The A2100 is a model of communications satellite spacecraft made by Lockheed Martin Space Systems. It is used as the foundation for telecommunications payloads in geosynchronous orbit, as well as GOES-R weather satellites and GPS Block IIIA satellites. Over 40 satellites use the A2100 bus.

History
The first satellite, AMC-1, was launched September 8, 1996, and has achieved 15-year on-orbit service life.  Since 1996 there have been over 45 of the A2100 based satellites launched, with over 400 years of total on-orbit service.
Other A2100 spacecraft include JCSAT-13 and VINASAT-2, which were launched May, 2012 on an Ariane 5 rocket, as well as Arabsat-6A and Hellas Sat 4/SaudiGeoSat-1 of Saudi Arabia's Arabsat-6G program.

In 2002, Lockheed Martin Commercial Space Systems was given a Frost and Sullivan Satellite Reliability Award for excellence in the production of flexible and reliable communications satellites used in geosynchronous Earth orbit.

A2100 customers includes communications companies around the world, including Astra, Telesat, SKY Perfect JSAT Group and others.

Design
The Lockheed Martin A2100 geosynchronous spacecraft series is designed for a variety of telecommunications needs including Ka band broadband and broadcast services, fixed satellite services in C-band and Ku band payload configurations, high-power direct broadcast services using the Ku band frequency spectrum, and mobile satellite services using UHF, L-band and S-band payloads. 

The A2100 satellite system was developed by the Astro Space team at its East Windsor, New Jersey facility, with team members delivering a flexible common bus with fewer components, lower spacecraft weight, and reduced customer delivery time.
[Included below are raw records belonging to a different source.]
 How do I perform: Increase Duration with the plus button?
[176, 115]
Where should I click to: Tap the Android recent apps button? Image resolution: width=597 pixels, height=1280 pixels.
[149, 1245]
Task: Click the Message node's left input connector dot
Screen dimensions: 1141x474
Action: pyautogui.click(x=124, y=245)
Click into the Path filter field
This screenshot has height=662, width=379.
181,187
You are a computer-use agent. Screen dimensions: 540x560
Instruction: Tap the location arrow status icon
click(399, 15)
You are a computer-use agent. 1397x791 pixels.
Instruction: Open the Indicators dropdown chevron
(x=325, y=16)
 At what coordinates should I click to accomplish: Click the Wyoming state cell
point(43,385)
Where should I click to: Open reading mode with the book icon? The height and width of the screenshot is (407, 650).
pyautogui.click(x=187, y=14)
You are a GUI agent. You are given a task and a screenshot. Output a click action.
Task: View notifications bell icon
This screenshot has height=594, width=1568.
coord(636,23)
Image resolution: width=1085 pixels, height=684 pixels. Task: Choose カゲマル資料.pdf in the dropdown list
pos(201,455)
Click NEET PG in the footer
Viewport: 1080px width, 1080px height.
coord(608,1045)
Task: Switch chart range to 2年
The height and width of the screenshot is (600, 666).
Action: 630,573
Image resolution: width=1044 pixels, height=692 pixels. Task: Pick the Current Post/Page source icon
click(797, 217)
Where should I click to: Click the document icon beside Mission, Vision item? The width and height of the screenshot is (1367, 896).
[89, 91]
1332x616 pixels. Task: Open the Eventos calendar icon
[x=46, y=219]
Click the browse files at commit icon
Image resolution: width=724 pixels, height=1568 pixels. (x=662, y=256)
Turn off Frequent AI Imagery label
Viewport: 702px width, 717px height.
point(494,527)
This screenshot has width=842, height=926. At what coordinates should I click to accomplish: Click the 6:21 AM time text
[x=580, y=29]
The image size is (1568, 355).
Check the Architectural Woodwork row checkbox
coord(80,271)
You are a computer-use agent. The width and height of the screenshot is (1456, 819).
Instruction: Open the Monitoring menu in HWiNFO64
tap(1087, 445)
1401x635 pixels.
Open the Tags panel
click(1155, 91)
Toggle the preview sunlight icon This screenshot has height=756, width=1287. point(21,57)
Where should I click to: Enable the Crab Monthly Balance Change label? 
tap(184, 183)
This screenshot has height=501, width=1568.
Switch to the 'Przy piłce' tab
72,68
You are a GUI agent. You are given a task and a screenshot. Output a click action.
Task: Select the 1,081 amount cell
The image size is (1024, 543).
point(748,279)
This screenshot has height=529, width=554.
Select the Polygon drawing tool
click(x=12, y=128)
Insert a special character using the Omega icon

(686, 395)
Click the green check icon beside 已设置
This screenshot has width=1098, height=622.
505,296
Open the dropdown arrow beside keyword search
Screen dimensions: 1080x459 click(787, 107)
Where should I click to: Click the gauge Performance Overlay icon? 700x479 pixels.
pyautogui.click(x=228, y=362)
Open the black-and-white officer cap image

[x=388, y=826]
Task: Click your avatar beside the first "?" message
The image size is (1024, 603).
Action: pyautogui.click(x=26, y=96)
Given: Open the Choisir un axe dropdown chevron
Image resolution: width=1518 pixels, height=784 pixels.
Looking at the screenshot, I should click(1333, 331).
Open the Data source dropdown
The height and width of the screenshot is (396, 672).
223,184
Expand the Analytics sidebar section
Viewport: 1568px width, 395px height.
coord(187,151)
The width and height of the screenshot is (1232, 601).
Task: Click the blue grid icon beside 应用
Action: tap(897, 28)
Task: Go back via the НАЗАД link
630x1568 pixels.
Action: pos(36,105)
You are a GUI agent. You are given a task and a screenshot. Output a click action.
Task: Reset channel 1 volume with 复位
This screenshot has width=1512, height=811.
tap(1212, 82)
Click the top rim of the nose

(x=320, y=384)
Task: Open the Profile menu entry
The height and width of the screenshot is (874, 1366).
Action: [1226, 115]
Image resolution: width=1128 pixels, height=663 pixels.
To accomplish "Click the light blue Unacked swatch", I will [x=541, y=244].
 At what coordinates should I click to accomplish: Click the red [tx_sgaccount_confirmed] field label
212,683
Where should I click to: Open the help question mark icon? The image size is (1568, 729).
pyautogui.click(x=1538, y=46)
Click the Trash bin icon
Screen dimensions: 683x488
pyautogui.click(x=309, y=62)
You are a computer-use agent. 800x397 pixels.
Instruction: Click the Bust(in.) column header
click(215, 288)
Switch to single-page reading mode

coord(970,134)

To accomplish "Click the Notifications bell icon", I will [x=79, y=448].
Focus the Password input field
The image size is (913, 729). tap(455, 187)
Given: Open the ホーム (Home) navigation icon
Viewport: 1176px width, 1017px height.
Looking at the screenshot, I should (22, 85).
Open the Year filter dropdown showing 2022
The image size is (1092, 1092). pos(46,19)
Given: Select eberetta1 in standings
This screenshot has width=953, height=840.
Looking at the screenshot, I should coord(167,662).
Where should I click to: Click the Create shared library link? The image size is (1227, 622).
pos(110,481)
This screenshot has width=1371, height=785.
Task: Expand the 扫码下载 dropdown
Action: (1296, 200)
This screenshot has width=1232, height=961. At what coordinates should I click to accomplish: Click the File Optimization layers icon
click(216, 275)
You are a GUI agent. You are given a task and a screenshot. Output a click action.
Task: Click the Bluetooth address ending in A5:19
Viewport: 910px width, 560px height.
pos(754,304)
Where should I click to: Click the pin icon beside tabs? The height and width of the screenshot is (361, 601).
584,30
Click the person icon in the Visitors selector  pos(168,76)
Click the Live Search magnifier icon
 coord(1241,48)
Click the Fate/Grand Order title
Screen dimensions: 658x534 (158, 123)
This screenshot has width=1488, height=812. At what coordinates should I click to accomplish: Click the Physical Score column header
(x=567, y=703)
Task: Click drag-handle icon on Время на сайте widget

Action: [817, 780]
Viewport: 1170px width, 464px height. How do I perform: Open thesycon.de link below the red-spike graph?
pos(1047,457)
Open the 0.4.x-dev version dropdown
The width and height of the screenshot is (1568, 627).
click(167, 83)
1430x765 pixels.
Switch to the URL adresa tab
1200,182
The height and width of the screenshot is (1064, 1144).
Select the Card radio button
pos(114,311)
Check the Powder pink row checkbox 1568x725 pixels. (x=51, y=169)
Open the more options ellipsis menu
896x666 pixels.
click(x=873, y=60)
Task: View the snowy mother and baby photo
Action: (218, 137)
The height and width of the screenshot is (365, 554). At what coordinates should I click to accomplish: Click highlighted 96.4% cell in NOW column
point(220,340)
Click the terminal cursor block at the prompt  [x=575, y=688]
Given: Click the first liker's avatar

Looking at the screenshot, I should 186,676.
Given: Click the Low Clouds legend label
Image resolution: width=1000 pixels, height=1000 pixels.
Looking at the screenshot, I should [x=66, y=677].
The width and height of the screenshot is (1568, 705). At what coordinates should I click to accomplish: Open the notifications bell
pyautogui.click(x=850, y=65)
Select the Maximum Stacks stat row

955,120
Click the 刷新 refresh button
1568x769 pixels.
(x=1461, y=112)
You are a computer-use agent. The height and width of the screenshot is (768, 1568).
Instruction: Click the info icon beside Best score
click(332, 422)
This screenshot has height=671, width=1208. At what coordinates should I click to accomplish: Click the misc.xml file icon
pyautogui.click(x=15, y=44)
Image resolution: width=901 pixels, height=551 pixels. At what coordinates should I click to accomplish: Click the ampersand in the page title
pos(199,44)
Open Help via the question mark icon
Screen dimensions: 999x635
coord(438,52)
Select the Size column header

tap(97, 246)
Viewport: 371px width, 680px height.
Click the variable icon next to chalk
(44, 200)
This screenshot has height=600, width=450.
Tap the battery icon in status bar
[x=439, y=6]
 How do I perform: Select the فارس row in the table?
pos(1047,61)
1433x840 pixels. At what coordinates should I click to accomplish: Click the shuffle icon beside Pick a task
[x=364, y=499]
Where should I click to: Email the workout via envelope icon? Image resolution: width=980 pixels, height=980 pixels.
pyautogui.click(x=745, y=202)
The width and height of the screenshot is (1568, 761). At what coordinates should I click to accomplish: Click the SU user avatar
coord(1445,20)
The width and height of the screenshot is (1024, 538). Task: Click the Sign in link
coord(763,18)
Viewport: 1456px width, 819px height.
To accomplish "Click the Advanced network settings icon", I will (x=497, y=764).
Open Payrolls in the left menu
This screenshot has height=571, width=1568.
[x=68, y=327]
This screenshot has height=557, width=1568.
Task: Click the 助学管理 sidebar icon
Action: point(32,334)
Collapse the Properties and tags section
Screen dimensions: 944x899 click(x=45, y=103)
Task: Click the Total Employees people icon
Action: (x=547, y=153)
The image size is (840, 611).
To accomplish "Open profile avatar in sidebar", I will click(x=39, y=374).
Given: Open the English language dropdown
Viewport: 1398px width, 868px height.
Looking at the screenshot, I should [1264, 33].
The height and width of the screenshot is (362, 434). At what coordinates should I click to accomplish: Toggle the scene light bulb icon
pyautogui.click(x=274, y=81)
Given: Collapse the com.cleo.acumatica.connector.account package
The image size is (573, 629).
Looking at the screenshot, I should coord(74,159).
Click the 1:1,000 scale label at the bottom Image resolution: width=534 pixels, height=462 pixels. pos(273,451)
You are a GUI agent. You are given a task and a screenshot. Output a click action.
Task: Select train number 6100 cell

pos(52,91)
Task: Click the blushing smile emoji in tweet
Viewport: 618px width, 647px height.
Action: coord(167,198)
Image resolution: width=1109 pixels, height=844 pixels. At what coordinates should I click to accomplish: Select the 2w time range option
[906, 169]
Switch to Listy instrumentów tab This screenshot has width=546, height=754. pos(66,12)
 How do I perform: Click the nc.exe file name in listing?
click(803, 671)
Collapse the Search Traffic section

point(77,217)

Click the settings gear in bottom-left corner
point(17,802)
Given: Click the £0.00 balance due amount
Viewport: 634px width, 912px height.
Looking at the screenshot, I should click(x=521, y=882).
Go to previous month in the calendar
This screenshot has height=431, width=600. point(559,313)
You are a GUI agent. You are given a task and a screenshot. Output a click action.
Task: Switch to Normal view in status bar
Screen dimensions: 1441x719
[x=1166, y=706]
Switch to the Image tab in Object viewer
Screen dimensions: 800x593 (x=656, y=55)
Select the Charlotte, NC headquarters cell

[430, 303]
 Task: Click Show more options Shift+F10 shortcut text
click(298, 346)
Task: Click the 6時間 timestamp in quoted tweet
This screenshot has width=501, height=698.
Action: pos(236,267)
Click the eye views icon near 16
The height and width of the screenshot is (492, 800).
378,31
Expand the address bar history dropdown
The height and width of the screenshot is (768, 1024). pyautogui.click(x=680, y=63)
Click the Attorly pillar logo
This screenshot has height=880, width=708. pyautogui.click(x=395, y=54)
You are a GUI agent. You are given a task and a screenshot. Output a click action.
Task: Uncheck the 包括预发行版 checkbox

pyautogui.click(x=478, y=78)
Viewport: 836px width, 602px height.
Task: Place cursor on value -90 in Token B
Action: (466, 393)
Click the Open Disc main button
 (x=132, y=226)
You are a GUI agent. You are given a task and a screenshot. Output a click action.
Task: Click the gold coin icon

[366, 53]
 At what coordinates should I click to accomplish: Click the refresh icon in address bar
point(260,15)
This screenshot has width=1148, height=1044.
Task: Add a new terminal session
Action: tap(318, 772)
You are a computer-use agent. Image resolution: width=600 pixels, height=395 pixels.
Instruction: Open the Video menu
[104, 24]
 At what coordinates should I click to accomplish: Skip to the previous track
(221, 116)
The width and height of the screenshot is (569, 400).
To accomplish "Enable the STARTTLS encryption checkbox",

The A2100 is being supplanted by the LM2100, an evolutionary upgrade with several new features. The military version is the LM2100 Combat Bus.

Propulsion system
The attitude control system includes reaction wheels, with momentum desaturation and main motor maneuver attitude control propulsion provided by small monopropellant hydrazine motors. This hydrazine supply is contained in a central propellant tank of 0.90 m diameter and up to 2.00 m length depending on the customer's requirements.
This tank's maximum length was later increased to 2.55 m.
The liquid apogee engine uses hydrazine fuel from the central tank along with nitrogen tetroxide oxidizer from two flanking tanks of 0.54 m diameter and up to 1.65 m long.
Orbit maintenance is performed by the small hydrazine motors and ion thrusters.
The maximum propellant supply (with the largest tanks at 95% fill factor) are 1368 kg of hydrazine fuel and 627 kg of nitrogen tetroxide oxidizer.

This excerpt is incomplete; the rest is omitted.